|<h2>Book:</h2>|<h1><a href="https://open.substack.com/pub/mikexcohen/p/llm-breakdown-16-tokenization-words" target="_blank">50 ML projects to understand LLMs</a></h1>|
|-|:-:|
|<h2>Project:</h2>|<h1><b>[38] Laminar profile of RSA and category selectivity</b></h1>|
|<h2>Author:<h2>|<h1>Mike X Cohen, <a href="https://sincxpress.com" target="_blank">sincxpress.com</a></h1>|

<br>

<i>Using the code without reading the book may lead to confusion or errors.</i>

In [None]:
import numpy as np
import matplotlib.pyplot as plt
import matplotlib as mpl

from scipy.stats import ttest_ind

import torch
from transformers import AutoModelForCausalLM, AutoTokenizer

In [None]:
### matplotlib adjustments (commented lines are for dark mode)

# svg plots (higher-res)
import matplotlib_inline.backend_inline
matplotlib_inline.backend_inline.set_matplotlib_formats('svg')

plt.rcParams.update({
    # 'figure.facecolor': '#282a2c',
    # 'figure.edgecolor': '#282a2c',
    # 'axes.facecolor':   '#282a2c',
    # 'axes.edgecolor':   '#DDE2F4',
    # 'axes.labelcolor':  '#DDE2F4',
    # 'xtick.color':      '#DDE2F4',
    # 'ytick.color':      '#DDE2F4',
    # 'text.color':       '#DDE2F4',
    'axes.spines.right': False,
    'axes.spines.top':   False,
    'axes.titleweight': 'bold',
    'axes.labelweight': 'bold',
    'savefig.dpi':300
})

# **Part 1: Hook all layers and get activations**

In [None]:
# load GPT2 model and tokenizer
model = AutoModelForCausalLM.from_pretrained('gpt2-xl')
tokenizer = AutoTokenizer.from_pretrained('gpt2-xl')

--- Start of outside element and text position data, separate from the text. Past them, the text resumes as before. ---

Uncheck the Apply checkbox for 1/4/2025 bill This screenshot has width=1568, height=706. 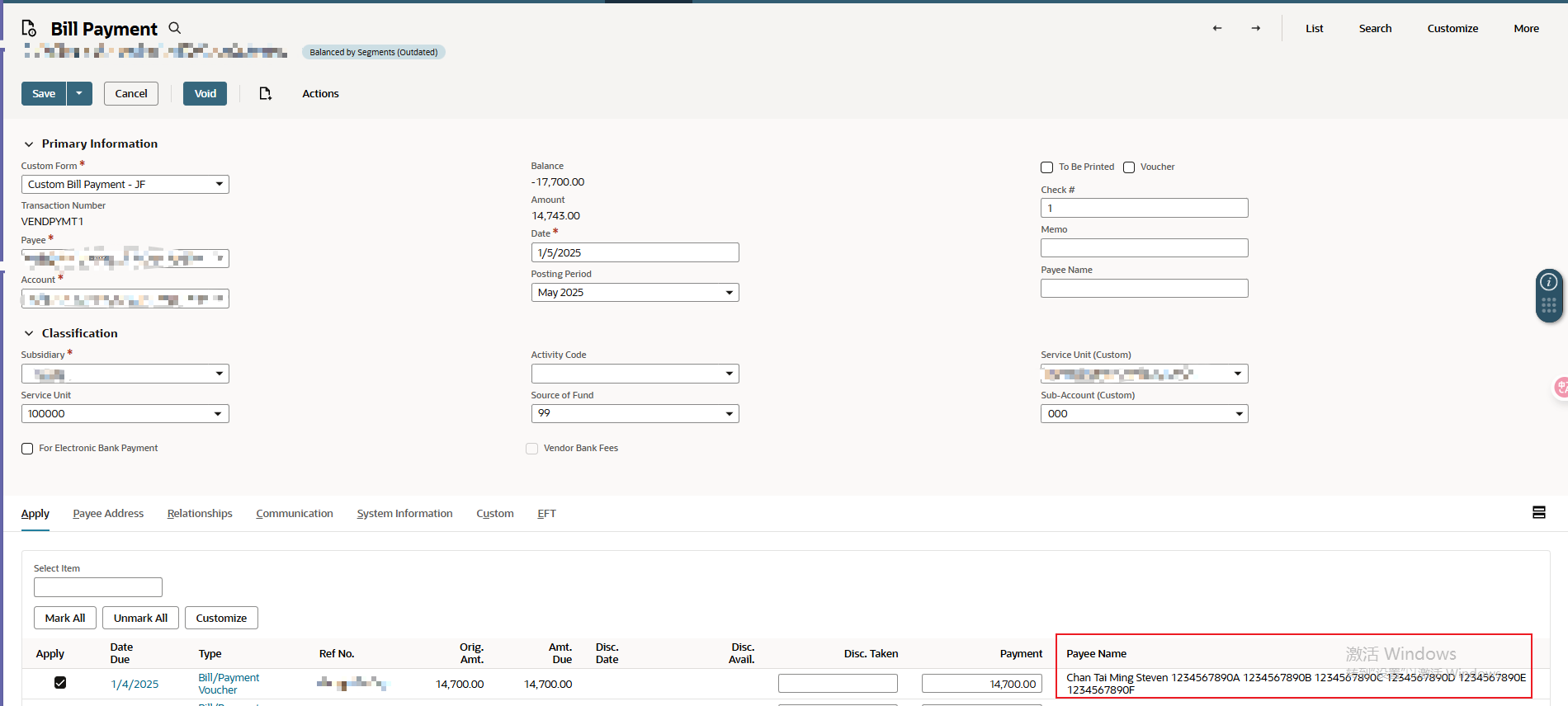pyautogui.click(x=60, y=683)
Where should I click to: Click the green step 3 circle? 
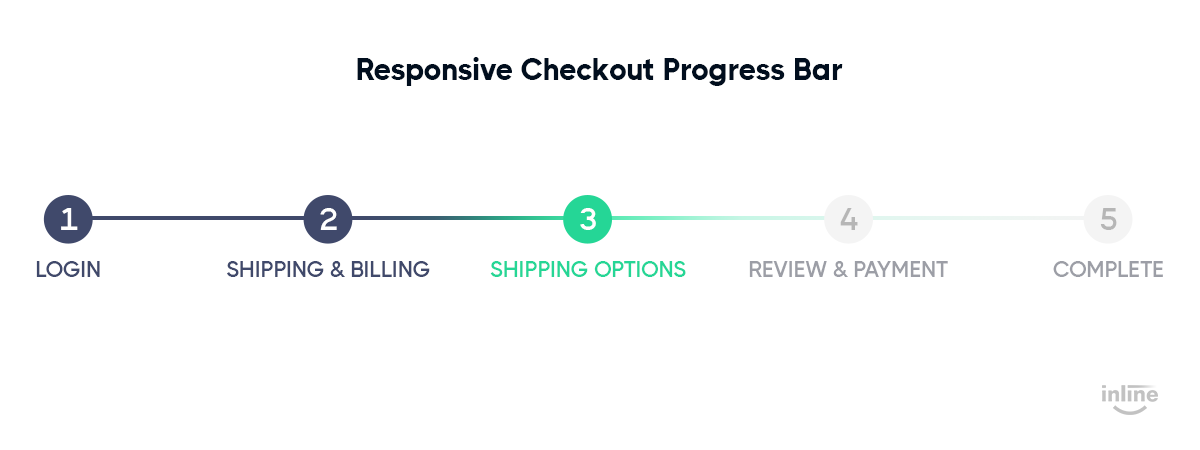click(588, 218)

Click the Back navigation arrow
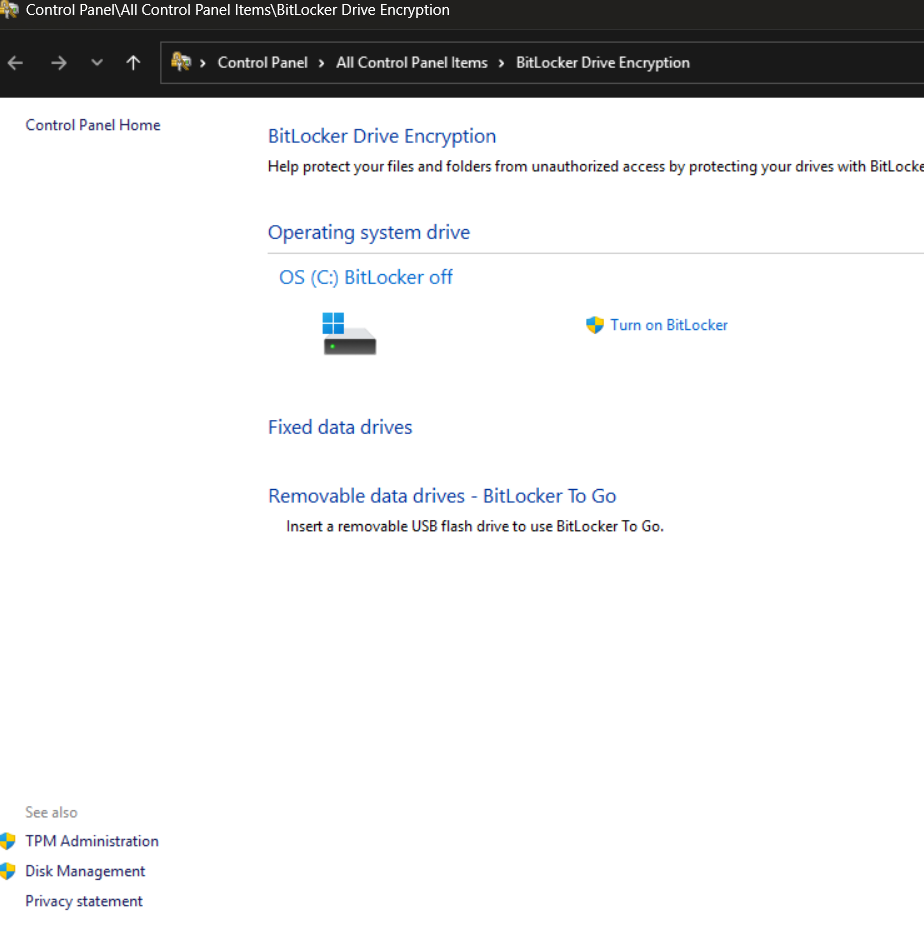[x=15, y=63]
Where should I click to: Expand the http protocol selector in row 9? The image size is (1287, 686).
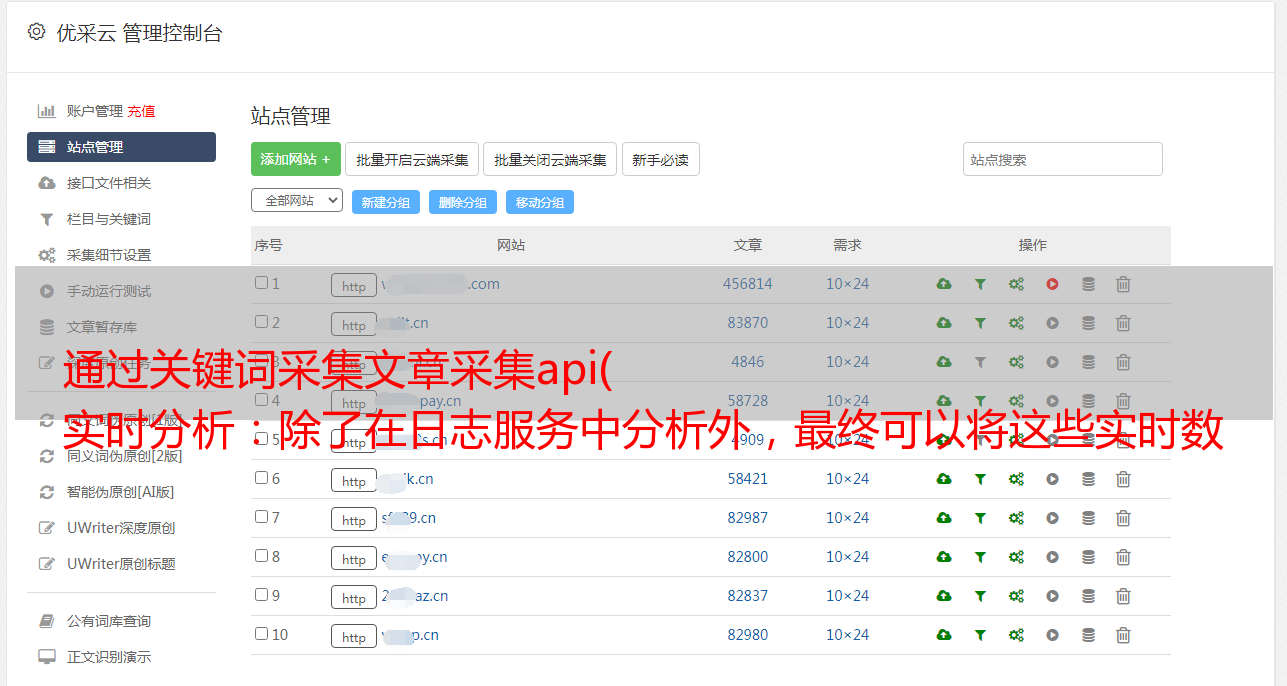point(354,597)
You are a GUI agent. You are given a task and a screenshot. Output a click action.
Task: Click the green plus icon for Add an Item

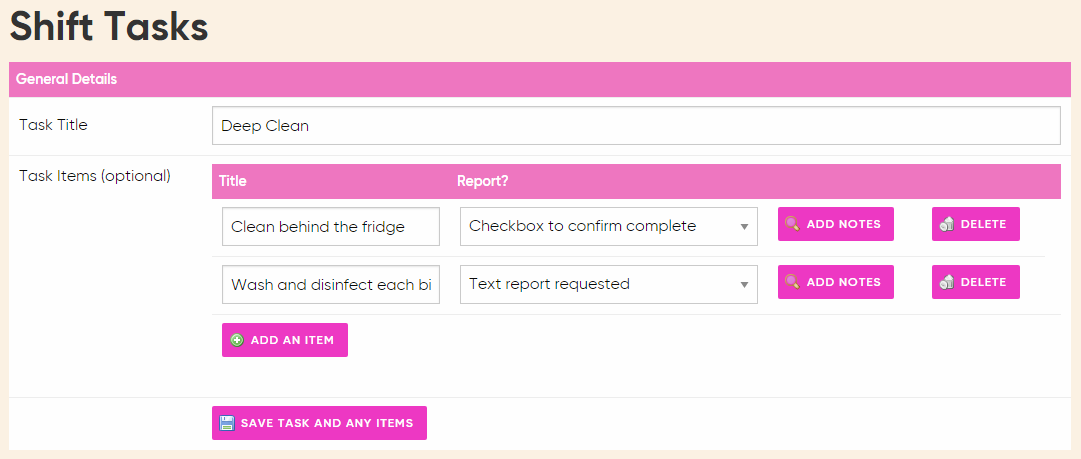coord(236,340)
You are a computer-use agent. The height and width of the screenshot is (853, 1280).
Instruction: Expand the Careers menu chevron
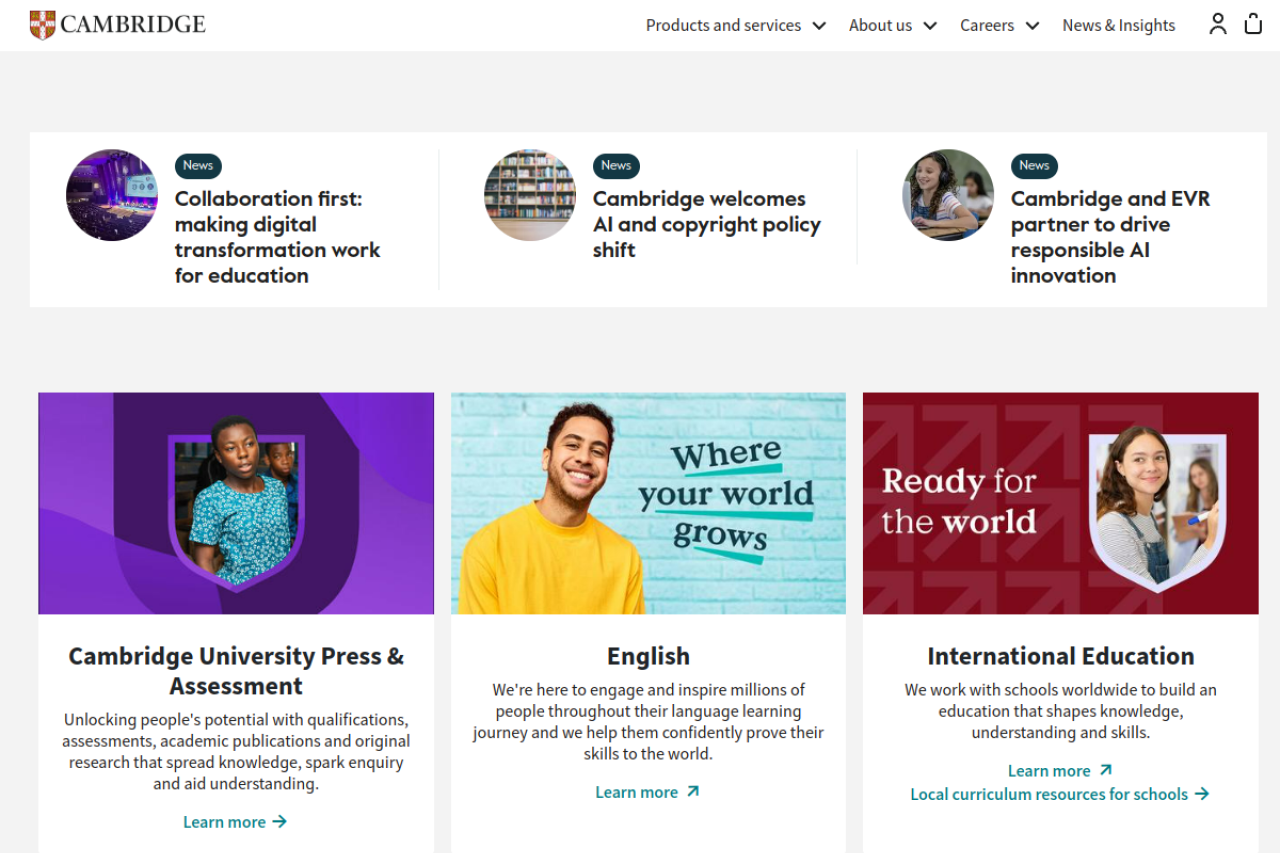(x=1033, y=26)
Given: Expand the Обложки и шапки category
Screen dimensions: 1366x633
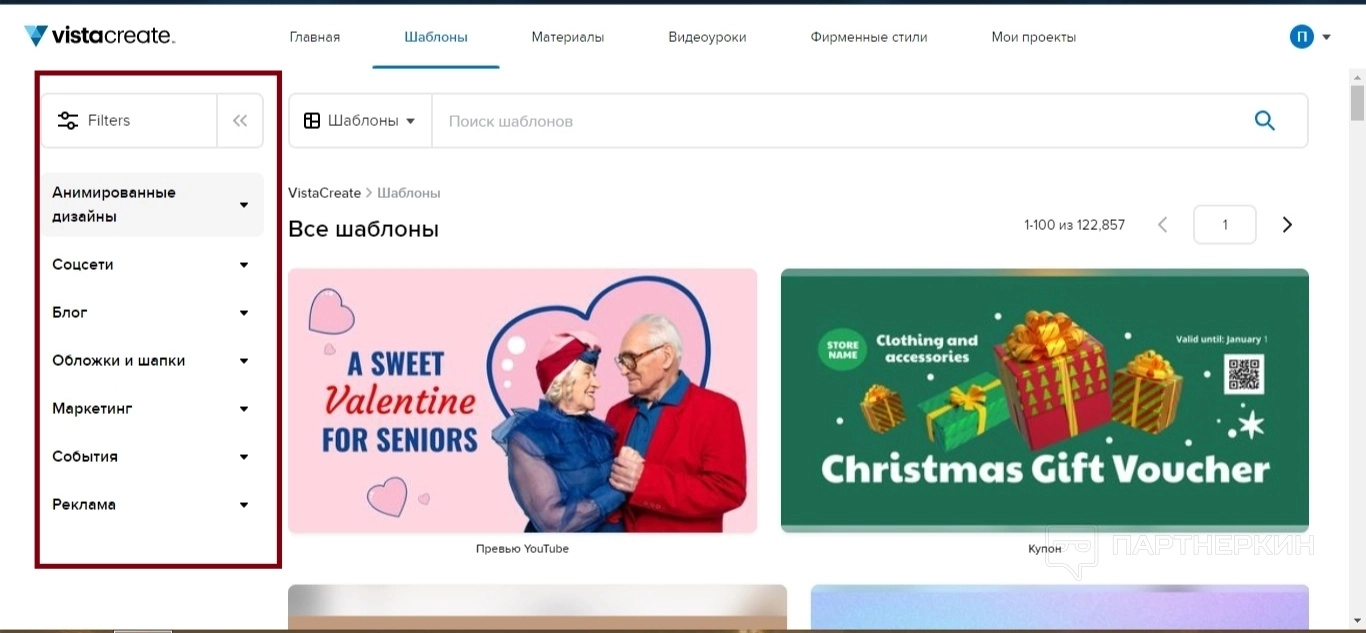Looking at the screenshot, I should [152, 361].
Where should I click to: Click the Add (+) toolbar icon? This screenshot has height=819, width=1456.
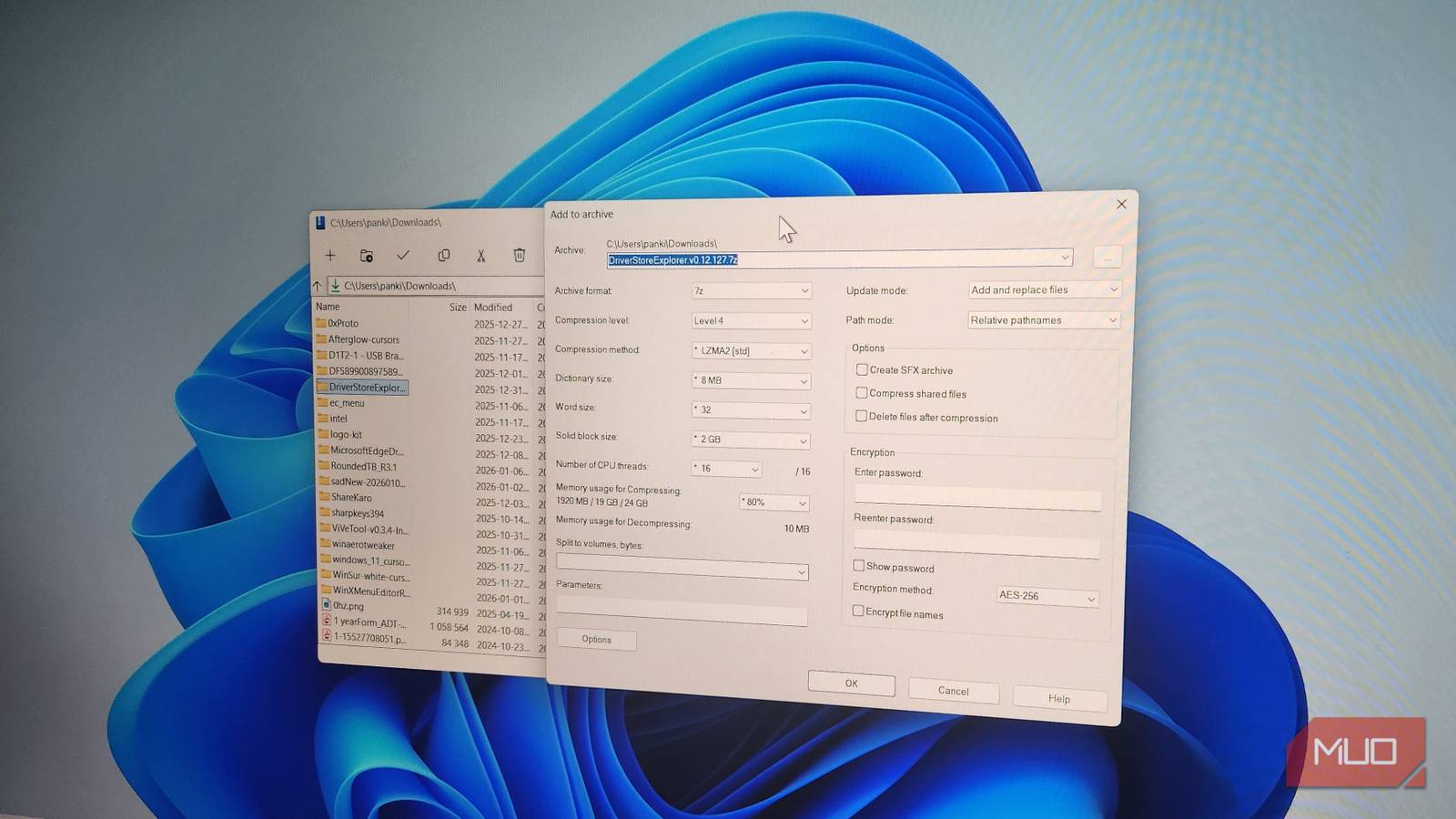(330, 256)
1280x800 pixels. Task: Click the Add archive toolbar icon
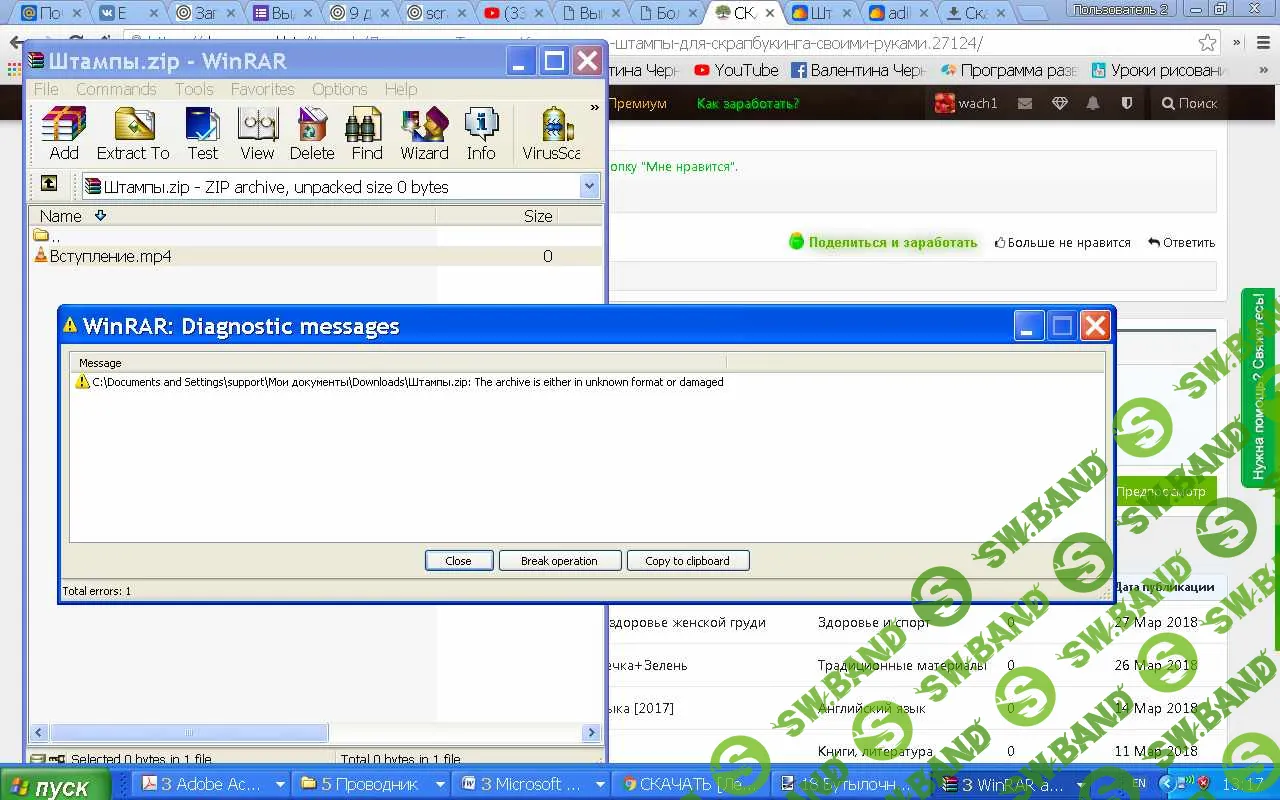tap(63, 133)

n_layers = model.config.n_layer

model.eval()

In [None]:
# define a hook function to store QKV vectors
activations = {}

def implant_hook(layer_number):
  def hook(module,input,output):

    # get and separate the QKV
    q,k,v = output.detach().split(model.config.n_embd,dim=2)

    # numpyify and store
    activations[f'attn_{layer_number}_q'] = q.numpy()
    activations[f'attn_{layer_number}_k'] = k.numpy()
    activations[f'attn_{layer_number}_v'] = v.numpy()
  return hook


# surgery ;)
for layeri in range(model.config.n_layer):
  model.transformer.h[layeri].attn.c_attn.register_forward_hook(implant_hook(layeri))

In [None]:
# list of words in three categories
words = [
    [1, 'galaxy'],
    [1, 'asteroid'],
    [1, 'comet'],
    [1, 'cosmos'],
    [1, 'space'],
    [1, 'sun'],
    [1, 'planet'],
    [1, 'moon'],
    [1, 'star'],
    [1, 'orbit'],
    [2, 'ceiling'],
    [2, 'sofa'],
    [2, 'couch'],
    [2, 'carpet'],
    [2, 'door'],
    [2, 'window'],
    [2, 'lamp'],
    [2, 'chair'],
    [2, 'table'],
    [2, 'rug'],
    [2, 'bed'],
    [2, 'floor'],
    [2, 'wall'],
    [3, 'pear'],
    [3, 'grape'],
    [3, 'banana'],
    [3, 'cherry'],
    [3, 'peach'],
    [3, 'apple'],
    [3, 'seed'],
    [3, 'jelly'],
    [3, 'orange'],
    [3, 'lime'],
    [3, 'fruit'],
]


# vector of word categories
labels = np.array([[w[0] for w in words]]).T

# pre-mask matrices
same_cat = labels == labels.T
upper_tr = np.triu(np.ones_like(same_cat,dtype=bool),1)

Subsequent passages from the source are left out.